Department of Computer Science and Engineering, National Institute of Technology Calicut, Kerala, 673601, India.
Computer Science and Engineering Dept., Rajiv Gandhi Institute of Technology, Kottayam, India.
J Mol Model. 2021 Aug 17;27(9):252. doi: 10.1007/s00894-021-04825-x.
Knowledge about protein structure assignment enriches the structural and functional understanding of proteins. Accurate and reliable structure assignment data is crucial for secondary structure prediction systems. Since the 1980s, various methods based on hydrogen bond analysis and atomic coordinate geometry, followed by machine learning, have been employed in protein structure assignment. However, the assignment process becomes challenging when missing atoms are present in the protein files. Our method proposed a multi-class classifier program named DLFSA for assigning protein secondary structure elements (SSE) using convolutional neural networks (CNNs). A fast and efficient GPU-based parallel procedure extracts fragments from protein files. The model implemented in this work is trained with a subset of the protein fragments and achieves 88.1% and 82.5% train and test accuracy, respectively. The model uses only C coordinates for secondary structure assignments. The model has been successfully tested on a few full-length proteins also. Results from the fragment-based studies demonstrate the feasibility of applying deep learning solutions for structure assignment problems.

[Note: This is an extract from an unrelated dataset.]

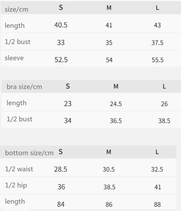The height and width of the screenshot is (211, 181).
Task: Click the 'bra size/cm' header
Action: pos(24,87)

关于蛋白质结构分配的知识丰富了对蛋白质的结构和功能的理解。准确可靠的结构分配数据对于二级结构预测系统至关重要。自 20 世纪 80 年代以来,各种基于氢键分析和原子坐标几何的方法,以及随后的机器学习,已经被用于蛋白质结构分配。然而,当蛋白质文件中存在缺失的原子时,分配过程就变得具有挑战性。我们提出了一种名为 DLFSA 的多类分类器程序,用于使用卷积神经网络 (CNN) 分配蛋白质二级结构元素 (SSE)。一种快速高效的基于 GPU 的并行过程从蛋白质文件中提取片段。本工作中实现的模型使用蛋白质片段的子集进行训练,分别达到 88.1%和 82.5%的训练和测试精度。该模型仅使用 C 坐标进行二级结构分配。该模型还已成功应用于少数全长蛋白质进行测试。基于片段的研究结果表明,应用深度学习解决方案解决结构分配问题是可行的。